VMware Cloud Community
virtualDoom
Contributor
Contributor
Jump to solution

Rebooted ESX now has superblock problem

Hi,

I had an issue where one server from a cluster pair using HA had licensing issues (which was to do with our license server), this meant that the server was showing as disconnected. Restarting the vmware services on the host and the VC services didn't help, so I restarted the server. This has made matters worse as I now get the following error:

WARNING: Your /etc/fstab does not contain the fsck passno field. I will kludge around things for you but you should fix your etc/fstab file as soon as you can.

/:

The superblock could not be read or does not describe a correct ext2 filesystem. If the device is valid and it really contains an ext2 filsystem (and not swap or ufs or something else), then the superblock is corrupt, and you might try running e2fsck with an alternate superblock:

e2fsck -b 8193 <device>

fsck.ext2: Is a directory while trying to open /

Then I am allowed to go into /dev/sda2, which if I run df on shows as full (although it's a read only file system).

Any tips would be most useful.

Thanks in advance

0 Kudos
1 Solution

Accepted Solutions
reorx
Enthusiast
Enthusiast
Jump to solution

VM,

Yup for some reason it does. It is possible that you have a corrupt file system and won't be able to recover. I have seen that, although your best bet is to recover that /etc/fstab and then try booting from it. I hope all goes well.

Jen

View solution in original post

0 Kudos
21 Replies
reorx
Enthusiast
Enthusiast
Jump to solution

VirtualDoom... cool name,

I believe you fat fingered your fstab. You need a 1 or 0 at the end of the line. As example:

/dev/cdrom iso9660 /mnt/cdrom noauto,users 0 0

If I exclude the last 0 then I am hosed (and that very error occurs). Make sure you have spaces and/or tabs between your colums but most importantly make sure all columns are there. Good luck.

Jen

0 Kudos
reorx
Enthusiast
Enthusiast
Jump to solution

VirtualDoom,

You will probably have to boot from a rescue disk and mount the root drive so that you can successfully edit your fstab. Otherwise I think you are in read only mode (if I remember correctly).

Good luck,

Jen

0 Kudos
virtualDoom
Contributor
Contributor
Jump to solution

Hi reorx,

The fstab is 0 bytes, which I think is what the problem is. Although will df show a full file system if it has been mounted as read only?

Thanks vDoom

0 Kudos
reorx
Enthusiast
Enthusiast
Jump to solution

VM,

Yup for some reason it does. It is possible that you have a corrupt file system and won't be able to recover. I have seen that, although your best bet is to recover that /etc/fstab and then try booting from it. I hope all goes well.

Jen

0 Kudos
virtualDoom
Contributor
Contributor
Jump to solution

Hi can you recommend a floppy image that I can use with a bladecenter web front end? I've tried Ultimate Boot, Tomsrtbt (which requires me to be in DOS to write the image to a floppy before I can image the floppy to pass it to the server). All I need is a linux floppy image that I can mount in the web environment.

### Data section
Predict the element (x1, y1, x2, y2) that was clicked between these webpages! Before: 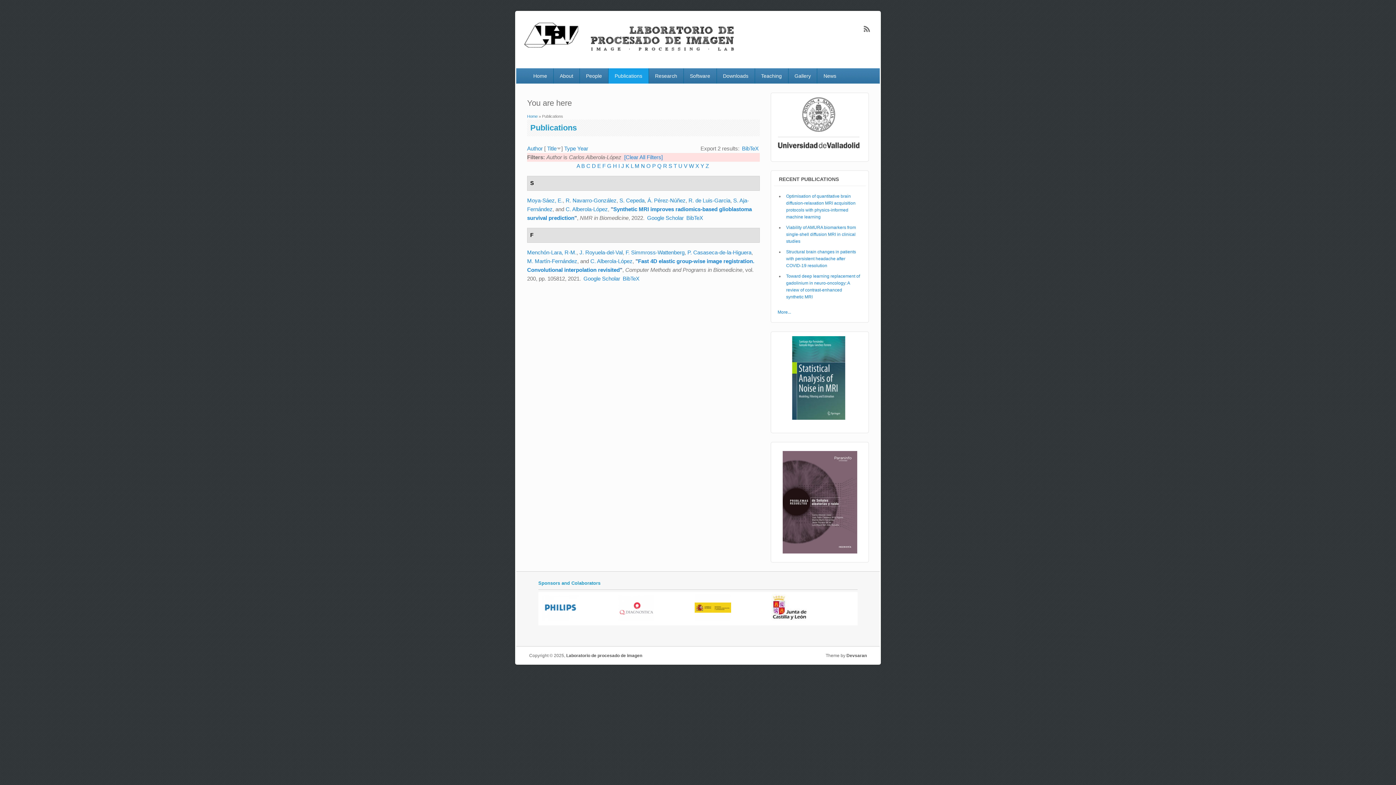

### Your tasks
1. Retype the stretch of the ESX forum thread from "I believe you" through "there. Good luck.".
2. Condense the paragraph of the ESX forum thread that begins "I had an issue where one server" into a shorter version that keeps its main facts.
The data have no connection to the ESX forum thread.

### Solution list
1.
I believe you fat fingered your fstab. You need a 1 or 0 at the end of the line. As example:

/dev/cdrom iso9660 /mnt/cdrom noauto,users 0 0

If I exclude the last 0 then I am hosed (and that very error occurs). Make sure you have spaces and/or tabs between your colums but most importantly make sure all columns are there. Good luck.

2. One server in an HA cluster pair showed as disconnected because of licensing issues caused by the license server. Restarting the VMware services on the host and the VC services did not help, so the server was restarted, which made things worse by producing an error.